The new album, the latest, 'Baptistina,' was released last August and appears right away as a very unique and interesting work. Already from the image depicted on the cover, which mixes elements and a symbolism typical of the seventies psychedelia and rock with a certain dark culture and 'comic book' style of the eighties and the usual reference to skeletons and the 'world of death' that became a must after the boom a few years ago of the Dead Skeletons. In practice, anyway, we have this kind of upside-down world where on a gigantic inverted moon sits what could be a giant duck or a kind of sphinx, while a skeleton is sinking head down upwards into a stormy sea made of electrified wool. In short, wow!
Clearly, everything I said about 'Holy Water Pool,' also applies to the sound of 'Baptistina,' except for the fact that in this new LP, the band, coming from Grand Rapids, in the great state of Michigan, you know, the one of Robert Redford, shows new maturity and significant improvements in the sound and in the song writing. Someone has compared them to Flying Saucer Attack, a band I consider gigantic, and a comparison that can stand to some extent even though the Heaters are definitely more 'pop' and sometimes even 'surf' (see 'Mango,' 'Elephant Turner') and easier listening compared to the band founded by David Pearce.

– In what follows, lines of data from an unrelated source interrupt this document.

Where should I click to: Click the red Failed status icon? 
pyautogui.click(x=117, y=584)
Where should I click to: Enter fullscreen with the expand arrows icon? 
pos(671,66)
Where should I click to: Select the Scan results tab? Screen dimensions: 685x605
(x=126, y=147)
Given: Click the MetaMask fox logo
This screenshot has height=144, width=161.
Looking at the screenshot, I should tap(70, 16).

On the other hand, it is undeniable that there are still very cosmic and experimental moments on this record, 'Dali' for example is certainly a space-song in the style of that great and fundamental band from Bristol, which were the Flying Saucer Attack.

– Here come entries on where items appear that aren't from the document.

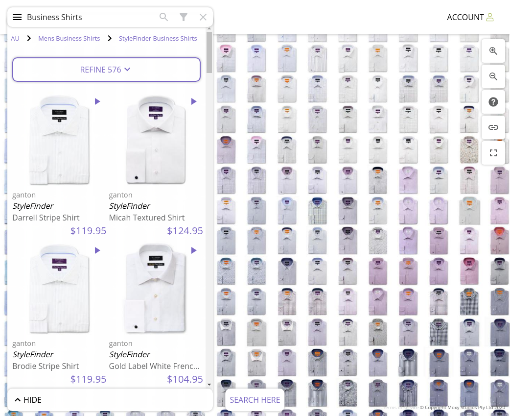Click the zoom in map button

[x=493, y=51]
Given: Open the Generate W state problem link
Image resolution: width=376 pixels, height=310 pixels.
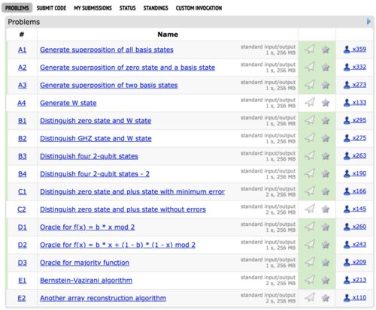Looking at the screenshot, I should point(68,103).
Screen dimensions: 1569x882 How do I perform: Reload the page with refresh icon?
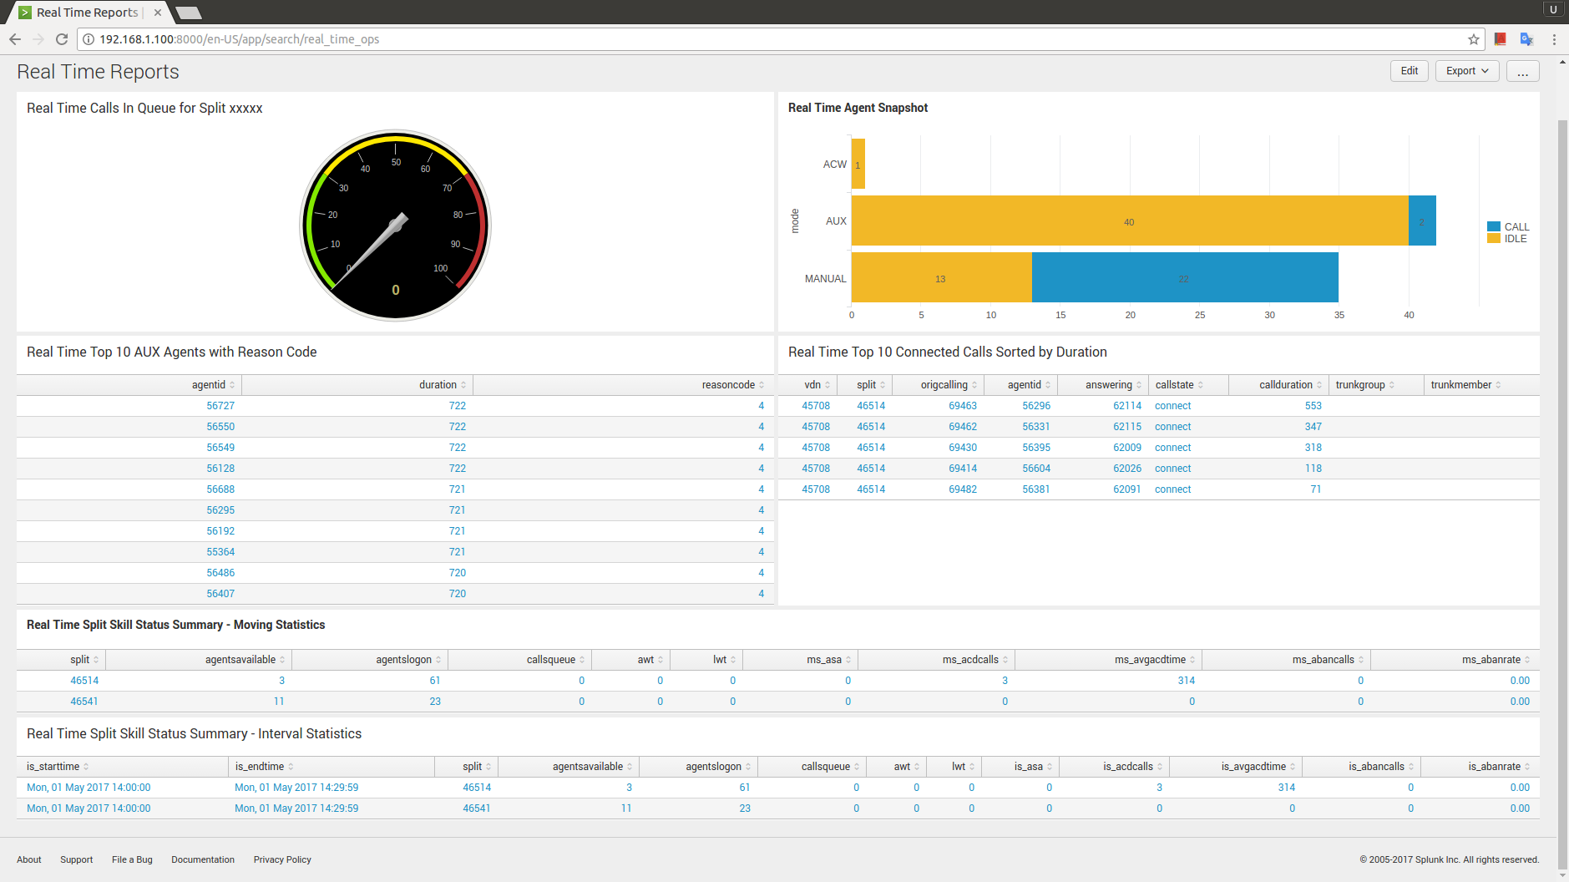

What I mainly want to emphasize about the sound of this record is the hypnotic effect that comes from listening and the surrealism that permeates most of the songs. 'Centennial,' 'Ara Pacis,' the eight minutes of 'Garder Eater' are psychedelic songs with a typical garage flavor that since the origins has been and remains a typical element of this band despite any possible experimentalism and revolutions. Small vibrant and electric portraits of a blurred reality that is impossible to grasp and touch with hands, as if it swirled around us like a vortex and we are in the middle and see everything spinning around us at an indeed 'ungraspable' speed.
The record ends with three tracks that somehow diversify from the main contents of the record. 'Voyager' and 'Turkish Gold' are both parts of an ideal soundtrack of what could be defined as a virtual meditative state, culminating in an ideal ascension accompanied by a growing and engaging sound of electronic organ. Finally, 'Seafoam,' a typical garage rock and roll song, a final shock before the end of this experience.

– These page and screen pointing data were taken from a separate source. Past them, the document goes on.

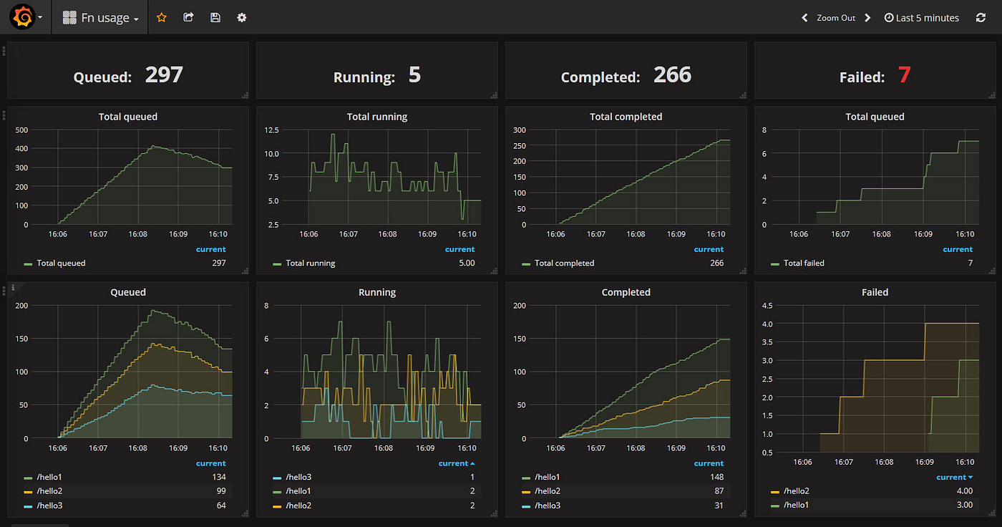The height and width of the screenshot is (527, 1002).
Task: Click the clock icon in the time picker
Action: pos(887,17)
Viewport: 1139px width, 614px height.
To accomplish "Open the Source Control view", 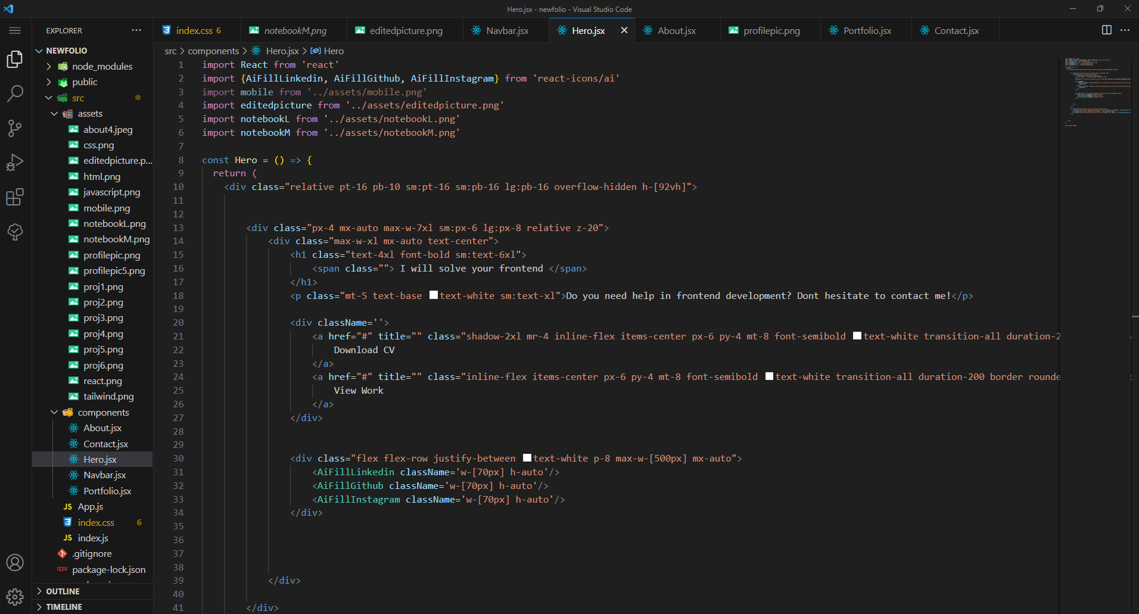I will tap(15, 127).
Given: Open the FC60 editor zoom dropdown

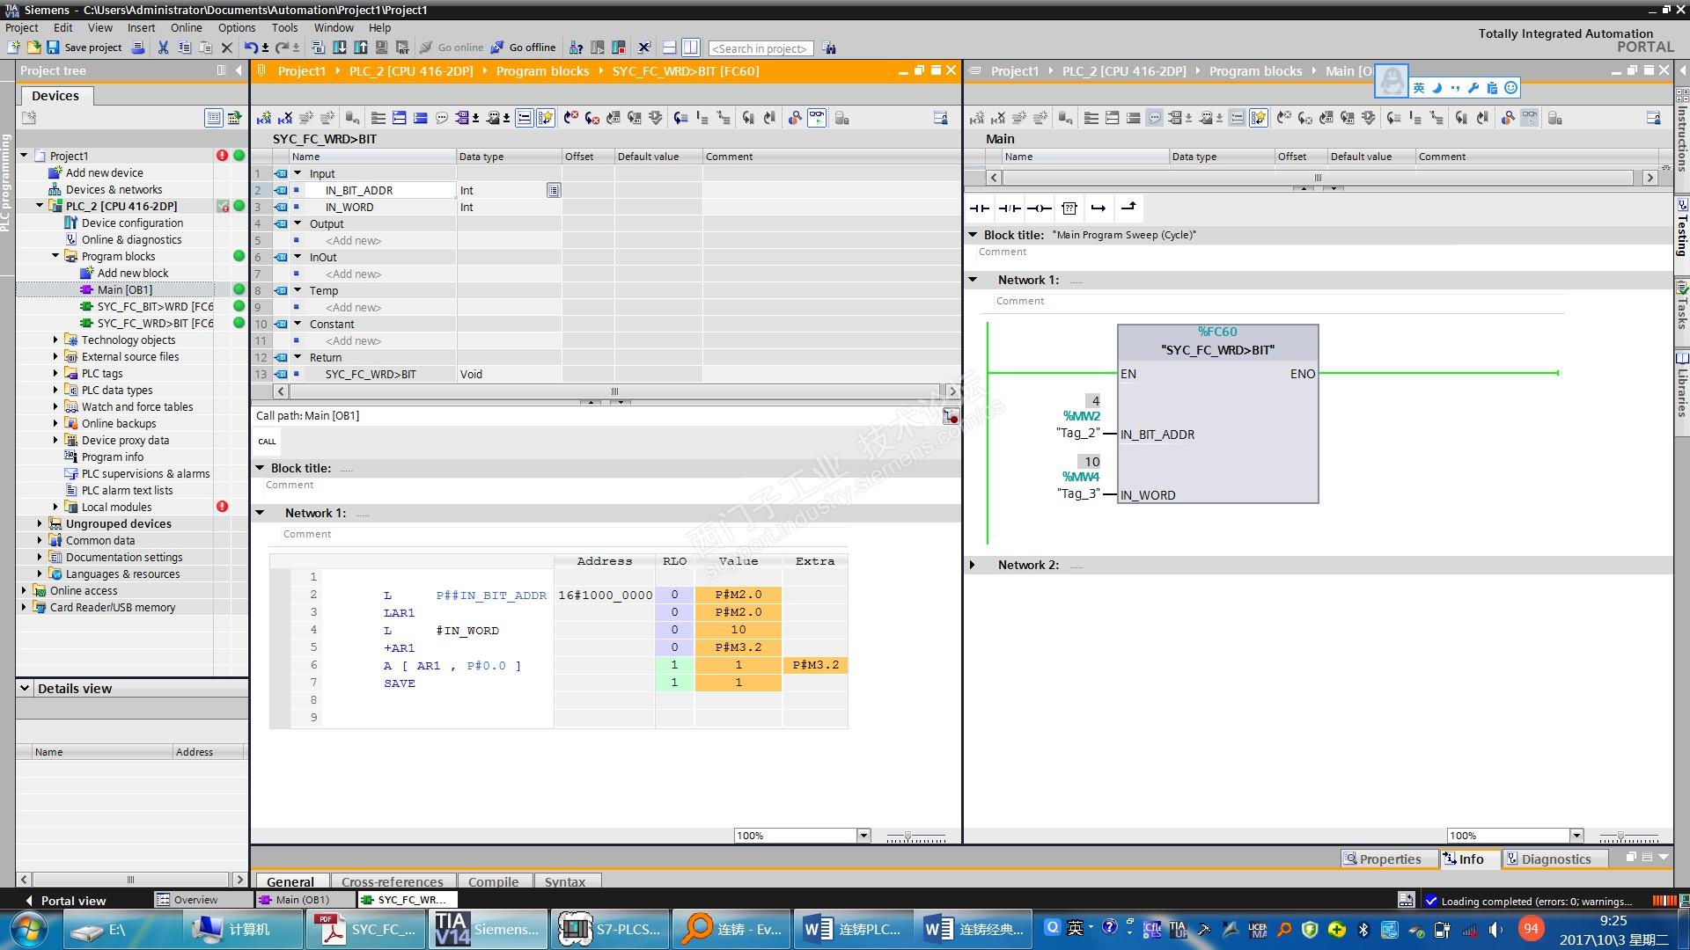Looking at the screenshot, I should 863,836.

It may probably seem that there is too much going on in this record and that it is composed of too many elements and perhaps different from each other, but if you give it a listen, which I highly suggest, you'll notice that things are not as simple as they might appear. After all, it is difficult to describe well what is so rarefied and visionary, strong and determined in tones, and at the same time so complicated because it's experimental and especially surreal. Quoting the Spanish painter and artist Joan Miró, 'I feel the need to reach maximum intensity with the minimum of means and representations that I can create. It was this that led me at the end of a long process to give my painting a character of true nudity.'
So let's all strip down, ideally free ourselves of everything that covers and hides us, and throw ourselves together into the vortex of the hurricane.